Abstract

Pediatric body-focused repetitive behaviors (BFRBs) demonstrate significant prevalence and impairment, yet their etiology is poorly understood. Addressing this limitation, the current study sought to explore the relationship between pediatric BFRBs (i.e. skin picking, hair pulling, nail biting, lip biting) and anxiogenic parenting (i.e. conflict, over involvement, accommodation, modeling, emotional warmth) – one potential factor in this pathology given established links between BFRBs and anxiety. Five hundred and thirty parents/caregivers of children ages 7–17 (268 exhibiting one or more BFRBs; 262 exhibiting no BFRBs) completed an online survey including an anxiogenic parenting self-report (i.e., The Parenting Anxious Kids Ratings Scale – Parent Report [PAKRS-PR]) and several questions assessing child BFRB presence and severity.
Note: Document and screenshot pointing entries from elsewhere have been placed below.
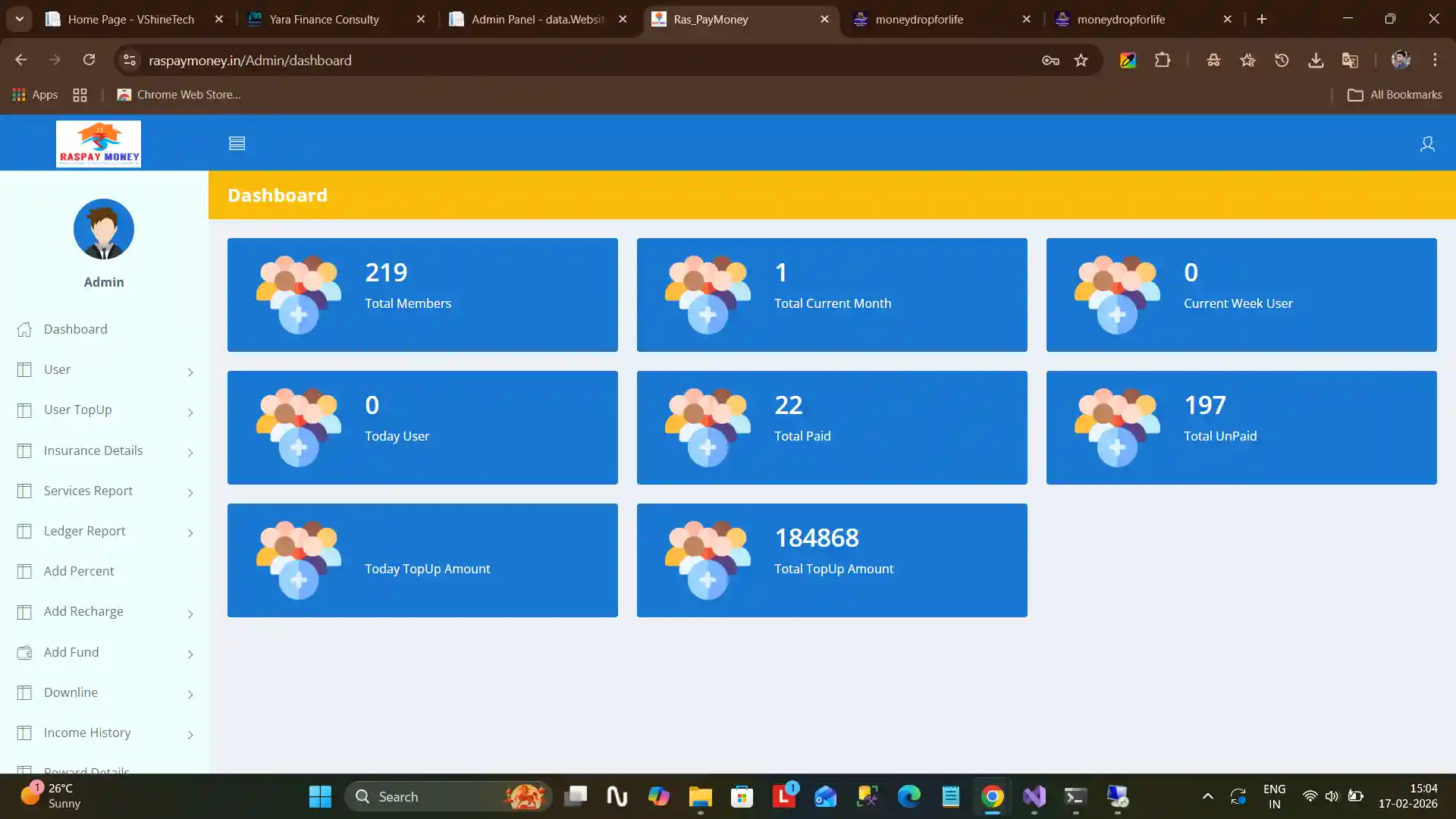This screenshot has width=1456, height=819.
Task: Click the password manager key icon
Action: pos(1050,60)
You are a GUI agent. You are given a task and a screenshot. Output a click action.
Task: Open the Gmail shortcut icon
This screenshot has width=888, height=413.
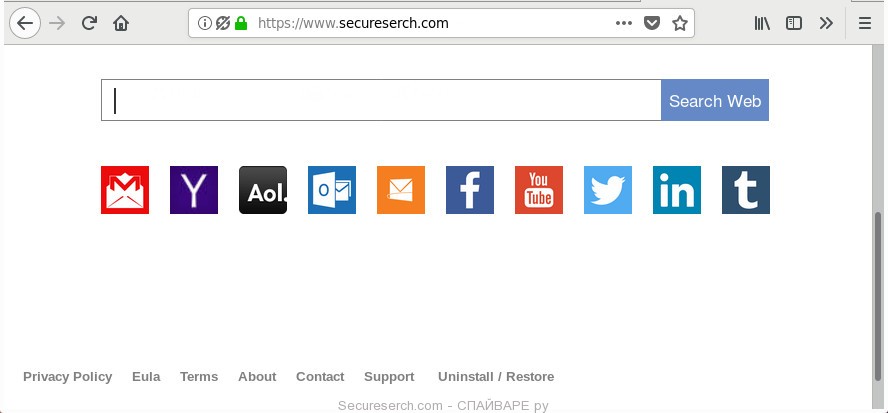(125, 190)
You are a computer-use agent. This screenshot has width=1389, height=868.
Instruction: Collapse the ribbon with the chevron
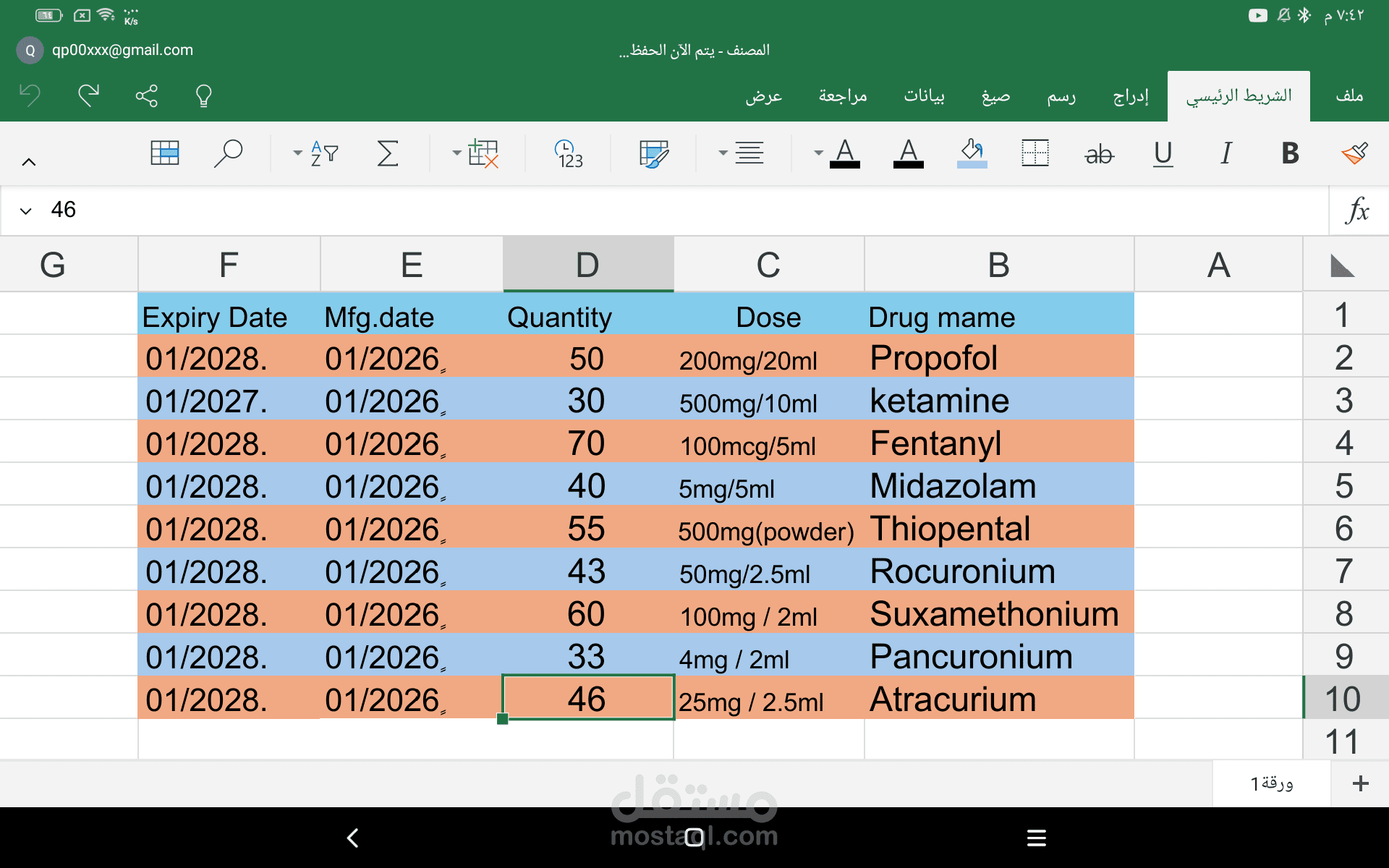(29, 161)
Regression analyses indicated that although child anxiety significantly predicted collective BFRB presence and number of BFRBs in which a child engaged, anxiogenic parenting was not a significant predictor in these models. Conversely, results demonstrated that for every one unit increase in PAKRS-PR total score, children were 1.49 times more likely to engage in skin picking (controlling for anxiety). Further exploratory analyses revealed that specific anxiogenic parenting behaviors (i.e., accommodation, emotional warmth) significantly predicted BFRB severity. Implications for these findings, limitations and future areas of research are discussed.